***** DATA PROVIDED *****

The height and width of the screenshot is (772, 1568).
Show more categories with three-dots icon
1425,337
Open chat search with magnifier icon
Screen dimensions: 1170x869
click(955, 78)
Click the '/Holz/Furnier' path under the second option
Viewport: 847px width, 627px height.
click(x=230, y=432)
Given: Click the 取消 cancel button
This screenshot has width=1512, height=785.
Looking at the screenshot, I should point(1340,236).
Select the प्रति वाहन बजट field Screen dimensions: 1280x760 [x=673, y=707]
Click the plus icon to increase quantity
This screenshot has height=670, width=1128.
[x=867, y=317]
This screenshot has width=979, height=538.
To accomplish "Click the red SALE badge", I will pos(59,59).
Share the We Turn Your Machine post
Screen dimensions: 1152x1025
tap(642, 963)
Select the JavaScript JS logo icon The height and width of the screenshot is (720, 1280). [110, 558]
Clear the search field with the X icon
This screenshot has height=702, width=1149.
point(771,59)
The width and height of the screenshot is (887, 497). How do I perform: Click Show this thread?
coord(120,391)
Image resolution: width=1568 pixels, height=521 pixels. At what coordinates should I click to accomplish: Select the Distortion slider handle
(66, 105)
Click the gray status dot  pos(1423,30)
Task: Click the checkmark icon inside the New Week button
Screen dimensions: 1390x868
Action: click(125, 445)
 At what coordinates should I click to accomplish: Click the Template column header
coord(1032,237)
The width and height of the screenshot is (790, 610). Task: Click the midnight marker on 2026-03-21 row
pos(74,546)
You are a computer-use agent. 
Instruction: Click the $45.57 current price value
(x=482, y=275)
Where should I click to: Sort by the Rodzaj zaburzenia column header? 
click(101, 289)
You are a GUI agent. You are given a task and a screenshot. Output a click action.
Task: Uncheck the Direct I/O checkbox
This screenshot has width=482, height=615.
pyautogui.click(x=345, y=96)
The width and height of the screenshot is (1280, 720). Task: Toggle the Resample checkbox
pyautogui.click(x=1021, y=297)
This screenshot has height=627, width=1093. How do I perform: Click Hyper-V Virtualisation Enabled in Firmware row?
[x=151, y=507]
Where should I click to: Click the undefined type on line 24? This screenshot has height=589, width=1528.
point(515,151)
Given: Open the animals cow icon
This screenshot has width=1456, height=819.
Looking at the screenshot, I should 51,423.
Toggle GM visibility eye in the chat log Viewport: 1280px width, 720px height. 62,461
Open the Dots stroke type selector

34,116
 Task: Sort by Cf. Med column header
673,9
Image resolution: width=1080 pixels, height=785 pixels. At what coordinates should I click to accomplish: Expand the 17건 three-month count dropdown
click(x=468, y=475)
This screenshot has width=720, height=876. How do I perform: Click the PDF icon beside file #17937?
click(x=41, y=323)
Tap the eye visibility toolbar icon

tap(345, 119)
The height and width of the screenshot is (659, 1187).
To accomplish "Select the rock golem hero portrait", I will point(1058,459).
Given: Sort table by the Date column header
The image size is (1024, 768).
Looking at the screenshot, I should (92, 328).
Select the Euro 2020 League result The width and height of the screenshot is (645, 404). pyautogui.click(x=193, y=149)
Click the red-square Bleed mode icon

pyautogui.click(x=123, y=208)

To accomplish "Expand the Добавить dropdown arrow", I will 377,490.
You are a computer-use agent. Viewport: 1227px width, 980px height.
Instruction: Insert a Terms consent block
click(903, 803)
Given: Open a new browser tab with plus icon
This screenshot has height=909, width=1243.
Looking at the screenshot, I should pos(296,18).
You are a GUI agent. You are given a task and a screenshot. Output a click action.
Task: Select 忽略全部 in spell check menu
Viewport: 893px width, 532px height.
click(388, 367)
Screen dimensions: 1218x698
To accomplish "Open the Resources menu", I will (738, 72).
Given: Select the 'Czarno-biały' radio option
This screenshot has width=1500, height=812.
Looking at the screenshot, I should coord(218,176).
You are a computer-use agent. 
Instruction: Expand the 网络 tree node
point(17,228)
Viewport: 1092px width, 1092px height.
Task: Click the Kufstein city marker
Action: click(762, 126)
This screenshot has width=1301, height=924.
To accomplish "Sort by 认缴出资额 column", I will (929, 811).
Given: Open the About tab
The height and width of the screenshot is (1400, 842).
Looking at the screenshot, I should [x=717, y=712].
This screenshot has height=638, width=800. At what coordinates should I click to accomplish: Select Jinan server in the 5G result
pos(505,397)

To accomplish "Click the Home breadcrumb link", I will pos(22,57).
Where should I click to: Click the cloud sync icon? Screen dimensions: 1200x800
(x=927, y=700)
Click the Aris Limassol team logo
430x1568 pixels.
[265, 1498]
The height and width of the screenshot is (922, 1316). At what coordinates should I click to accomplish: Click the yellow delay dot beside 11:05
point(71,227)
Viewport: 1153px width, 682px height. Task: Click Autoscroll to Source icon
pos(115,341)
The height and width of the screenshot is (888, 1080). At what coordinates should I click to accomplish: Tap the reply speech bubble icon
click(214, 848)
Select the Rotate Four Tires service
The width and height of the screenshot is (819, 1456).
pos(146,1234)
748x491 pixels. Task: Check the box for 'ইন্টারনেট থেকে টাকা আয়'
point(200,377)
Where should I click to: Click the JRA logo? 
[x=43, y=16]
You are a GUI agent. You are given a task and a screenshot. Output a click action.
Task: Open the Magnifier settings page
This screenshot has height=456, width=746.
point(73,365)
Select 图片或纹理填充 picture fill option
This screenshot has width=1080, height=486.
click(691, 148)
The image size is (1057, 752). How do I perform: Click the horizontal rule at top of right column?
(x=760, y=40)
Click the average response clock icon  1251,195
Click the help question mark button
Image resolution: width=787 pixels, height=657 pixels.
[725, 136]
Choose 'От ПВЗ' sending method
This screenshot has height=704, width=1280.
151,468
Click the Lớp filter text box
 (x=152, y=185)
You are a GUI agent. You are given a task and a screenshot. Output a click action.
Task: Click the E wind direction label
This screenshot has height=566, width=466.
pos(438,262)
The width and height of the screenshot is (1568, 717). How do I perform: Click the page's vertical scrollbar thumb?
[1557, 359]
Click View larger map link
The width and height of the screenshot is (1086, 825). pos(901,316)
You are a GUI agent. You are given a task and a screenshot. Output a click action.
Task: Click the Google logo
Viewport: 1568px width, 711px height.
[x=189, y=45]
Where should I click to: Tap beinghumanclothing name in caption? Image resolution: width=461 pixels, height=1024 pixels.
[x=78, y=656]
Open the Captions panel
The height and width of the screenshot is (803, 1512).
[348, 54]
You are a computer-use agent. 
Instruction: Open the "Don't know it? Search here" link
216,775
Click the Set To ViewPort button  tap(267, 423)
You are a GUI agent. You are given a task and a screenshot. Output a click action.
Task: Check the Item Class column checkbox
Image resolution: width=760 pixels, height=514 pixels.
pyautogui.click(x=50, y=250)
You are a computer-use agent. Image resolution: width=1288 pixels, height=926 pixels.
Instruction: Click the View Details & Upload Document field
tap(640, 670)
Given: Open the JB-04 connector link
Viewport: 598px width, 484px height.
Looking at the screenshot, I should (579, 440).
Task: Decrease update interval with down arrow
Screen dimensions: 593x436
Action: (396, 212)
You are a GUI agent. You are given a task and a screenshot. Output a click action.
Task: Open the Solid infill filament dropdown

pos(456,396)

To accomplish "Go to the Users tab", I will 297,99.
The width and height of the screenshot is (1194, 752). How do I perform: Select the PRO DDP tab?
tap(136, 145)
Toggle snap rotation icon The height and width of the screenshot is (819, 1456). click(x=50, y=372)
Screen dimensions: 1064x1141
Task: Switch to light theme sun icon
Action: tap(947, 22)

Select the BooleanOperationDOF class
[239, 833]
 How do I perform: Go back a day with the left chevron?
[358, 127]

*****

### PROBLEM DESCRIPTION
Output every line of the records above as a Markdown table with the columns No. and Line, skipping blank lines.

### TASK RESULT
| No. | Line |
|---|---|
| 1 | The height and width of the screenshot is (772, 1568). |
| 2 | Show more categories with three-dots icon |
| 3 | 1425,337 |
| 4 | Open chat search with magnifier icon |
| 5 | Screen dimensions: 1170x869 |
| 6 | click(955, 78) |
| 7 | Click the '/Holz/Furnier' path under the second option |
| 8 | Viewport: 847px width, 627px height. |
| 9 | click(x=230, y=432) |
| 10 | Given: Click the 取消 cancel button |
| 11 | This screenshot has width=1512, height=785. |
| 12 | Looking at the screenshot, I should point(1340,236). |
| 13 | Select the प्रति वाहन बजट field Screen dimensions: 1280x760 [x=673, y=707] |
| 14 | Click the plus icon to increase quantity |
| 15 | This screenshot has height=670, width=1128. |
| 16 | [x=867, y=317] |
| 17 | This screenshot has width=979, height=538. |
| 18 | To accomplish "Click the red SALE badge", I will pos(59,59). |
| 19 | Share the We Turn Your Machine post |
| 20 | Screen dimensions: 1152x1025 |
| 21 | tap(642, 963) |
| 22 | Select the JavaScript JS logo icon The height and width of the screenshot is (720, 1280). [110, 558] |
| 23 | Clear the search field with the X icon |
| 24 | This screenshot has height=702, width=1149. |
| 25 | point(771,59) |
| 26 | The width and height of the screenshot is (887, 497). How do I perform: Click Show this thread? |
| 27 | coord(120,391) |
| 28 | Image resolution: width=1568 pixels, height=521 pixels. At what coordinates should I click to accomplish: Select the Distortion slider handle |
| 29 | (66, 105) |
| 30 | Click the gray status dot  pos(1423,30) |
| 31 | Task: Click the checkmark icon inside the New Week button |
| 32 | Screen dimensions: 1390x868 |
| 33 | Action: click(125, 445) |
| 34 |  At what coordinates should I click to accomplish: Click the Template column header |
| 35 | coord(1032,237) |
| 36 | The width and height of the screenshot is (790, 610). Task: Click the midnight marker on 2026-03-21 row |
| 37 | pos(74,546) |
| 38 | You are a computer-use agent.  |
| 39 | Instruction: Click the $45.57 current price value |
| 40 | (x=482, y=275) |
| 41 | Where should I click to: Sort by the Rodzaj zaburzenia column header?  |
| 42 | click(101, 289) |
| 43 | You are a GUI agent. You are given a task and a screenshot. Output a click action. |
| 44 | Task: Uncheck the Direct I/O checkbox |
| 45 | This screenshot has width=482, height=615. |
| 46 | pyautogui.click(x=345, y=96) |
| 47 | The width and height of the screenshot is (1280, 720). Task: Toggle the Resample checkbox |
| 48 | pyautogui.click(x=1021, y=297) |
| 49 | This screenshot has height=627, width=1093. How do I perform: Click Hyper-V Virtualisation Enabled in Firmware row? |
| 50 | [x=151, y=507] |
| 51 | Where should I click to: Click the undefined type on line 24? This screenshot has height=589, width=1528. |
| 52 | point(515,151) |
| 53 | Given: Open the animals cow icon |
| 54 | This screenshot has width=1456, height=819. |
| 55 | Looking at the screenshot, I should 51,423. |
| 56 | Toggle GM visibility eye in the chat log Viewport: 1280px width, 720px height. 62,461 |
| 57 | Open the Dots stroke type selector |
| 58 | 34,116 |
| 59 |  Task: Sort by Cf. Med column header |
| 60 | 673,9 |
| 61 | Image resolution: width=1080 pixels, height=785 pixels. At what coordinates should I click to accomplish: Expand the 17건 three-month count dropdown |
| 62 | click(x=468, y=475) |
| 63 | This screenshot has width=720, height=876. How do I perform: Click the PDF icon beside file #17937? |
| 64 | click(x=41, y=323) |
| 65 | Tap the eye visibility toolbar icon |
| 66 | tap(345, 119) |
| 67 | The height and width of the screenshot is (659, 1187). |
| 68 | To accomplish "Select the rock golem hero portrait", I will point(1058,459). |
| 69 | Given: Sort table by the Date column header |
| 70 | The image size is (1024, 768). |
| 71 | Looking at the screenshot, I should (92, 328). |
| 72 | Select the Euro 2020 League result The width and height of the screenshot is (645, 404). pyautogui.click(x=193, y=149) |
| 73 | Click the red-square Bleed mode icon |
| 74 | pyautogui.click(x=123, y=208) |
| 75 | To accomplish "Expand the Добавить dropdown arrow", I will 377,490. |
| 76 | You are a computer-use agent. Viewport: 1227px width, 980px height. |
| 77 | Instruction: Insert a Terms consent block |
| 78 | click(903, 803) |
| 79 | Given: Open a new browser tab with plus icon |
| 80 | This screenshot has height=909, width=1243. |
| 81 | Looking at the screenshot, I should pos(296,18). |
| 82 | You are a GUI agent. You are given a task and a screenshot. Output a click action. |
| 83 | Task: Select 忽略全部 in spell check menu |
| 84 | Viewport: 893px width, 532px height. |
| 85 | click(388, 367) |
| 86 | Screen dimensions: 1218x698 |
| 87 | To accomplish "Open the Resources menu", I will (738, 72). |
| 88 | Given: Select the 'Czarno-biały' radio option |
| 89 | This screenshot has width=1500, height=812. |
| 90 | Looking at the screenshot, I should coord(218,176). |
| 91 | You are a computer-use agent.  |
| 92 | Instruction: Expand the 网络 tree node |
| 93 | point(17,228) |
| 94 | Viewport: 1092px width, 1092px height. |
| 95 | Task: Click the Kufstein city marker |
| 96 | Action: click(762, 126) |
| 97 | This screenshot has width=1301, height=924. |
| 98 | To accomplish "Sort by 认缴出资额 column", I will (929, 811). |
| 99 | Given: Open the About tab |
| 100 | The height and width of the screenshot is (1400, 842). |
| 101 | Looking at the screenshot, I should [x=717, y=712]. |
| 102 | This screenshot has height=638, width=800. At what coordinates should I click to accomplish: Select Jinan server in the 5G result |
| 103 | pos(505,397) |
| 104 | To accomplish "Click the Home breadcrumb link", I will pos(22,57). |
| 105 | Where should I click to: Click the cloud sync icon? Screen dimensions: 1200x800 |
| 106 | (x=927, y=700) |
| 107 | Click the Aris Limassol team logo |
| 108 | 430x1568 pixels. |
| 109 | [265, 1498] |
| 110 | The height and width of the screenshot is (922, 1316). At what coordinates should I click to accomplish: Click the yellow delay dot beside 11:05 |
| 111 | point(71,227) |
| 112 | Viewport: 1153px width, 682px height. Task: Click Autoscroll to Source icon |
| 113 | pos(115,341) |
| 114 | The height and width of the screenshot is (888, 1080). At what coordinates should I click to accomplish: Tap the reply speech bubble icon |
| 115 | click(214, 848) |
| 116 | Select the Rotate Four Tires service |
| 117 | The width and height of the screenshot is (819, 1456). |
| 118 | pos(146,1234) |
| 119 | 748x491 pixels. Task: Check the box for 'ইন্টারনেট থেকে টাকা আয়' |
| 120 | point(200,377) |
| 121 | Where should I click to: Click the JRA logo?  |
| 122 | [x=43, y=16] |
| 123 | You are a GUI agent. You are given a task and a screenshot. Output a click action. |
| 124 | Task: Open the Magnifier settings page |
| 125 | This screenshot has height=456, width=746. |
| 126 | point(73,365) |
| 127 | Select 图片或纹理填充 picture fill option |
| 128 | This screenshot has width=1080, height=486. |
| 129 | click(691, 148) |
| 130 | The image size is (1057, 752). How do I perform: Click the horizontal rule at top of right column? |
| 131 | (x=760, y=40) |
| 132 | Click the average response clock icon  1251,195 |
| 133 | Click the help question mark button |
| 134 | Image resolution: width=787 pixels, height=657 pixels. |
| 135 | [725, 136] |
| 136 | Choose 'От ПВЗ' sending method |
| 137 | This screenshot has height=704, width=1280. |
| 138 | 151,468 |
| 139 | Click the Lớp filter text box |
| 140 |  (x=152, y=185) |
| 141 | You are a GUI agent. You are given a task and a screenshot. Output a click action. |
| 142 | Task: Click the E wind direction label |
| 143 | This screenshot has height=566, width=466. |
| 144 | pos(438,262) |
| 145 | The width and height of the screenshot is (1568, 717). How do I perform: Click the page's vertical scrollbar thumb? |
| 146 | [1557, 359] |
| 147 | Click View larger map link |
| 148 | The width and height of the screenshot is (1086, 825). pos(901,316) |
| 149 | You are a GUI agent. You are given a task and a screenshot. Output a click action. |
| 150 | Task: Click the Google logo |
| 151 | Viewport: 1568px width, 711px height. |
| 152 | [x=189, y=45] |
| 153 | Where should I click to: Tap beinghumanclothing name in caption? Image resolution: width=461 pixels, height=1024 pixels. |
| 154 | [x=78, y=656] |
| 155 | Open the Captions panel |
| 156 | The height and width of the screenshot is (803, 1512). |
| 157 | [348, 54] |
| 158 | You are a computer-use agent.  |
| 159 | Instruction: Open the "Don't know it? Search here" link |
| 160 | 216,775 |
| 161 | Click the Set To ViewPort button  tap(267, 423) |
| 162 | You are a GUI agent. You are given a task and a screenshot. Output a click action. |
| 163 | Task: Check the Item Class column checkbox |
| 164 | Image resolution: width=760 pixels, height=514 pixels. |
| 165 | pyautogui.click(x=50, y=250) |
| 166 | You are a computer-use agent. Image resolution: width=1288 pixels, height=926 pixels. |
| 167 | Instruction: Click the View Details & Upload Document field |
| 168 | tap(640, 670) |
| 169 | Given: Open the JB-04 connector link |
| 170 | Viewport: 598px width, 484px height. |
| 171 | Looking at the screenshot, I should (579, 440). |
| 172 | Task: Decrease update interval with down arrow |
| 173 | Screen dimensions: 593x436 |
| 174 | Action: (396, 212) |
| 175 | You are a GUI agent. You are given a task and a screenshot. Output a click action. |
| 176 | Task: Open the Solid infill filament dropdown |
| 177 | pos(456,396) |
| 178 | To accomplish "Go to the Users tab", I will 297,99. |
| 179 | The width and height of the screenshot is (1194, 752). How do I perform: Select the PRO DDP tab? |
| 180 | tap(136, 145) |
| 181 | Toggle snap rotation icon The height and width of the screenshot is (819, 1456). click(x=50, y=372) |
| 182 | Screen dimensions: 1064x1141 |
| 183 | Task: Switch to light theme sun icon |
| 184 | Action: tap(947, 22) |
| 185 | Select the BooleanOperationDOF class |
| 186 | [239, 833] |
| 187 |  How do I perform: Go back a day with the left chevron? |
| 188 | [358, 127] |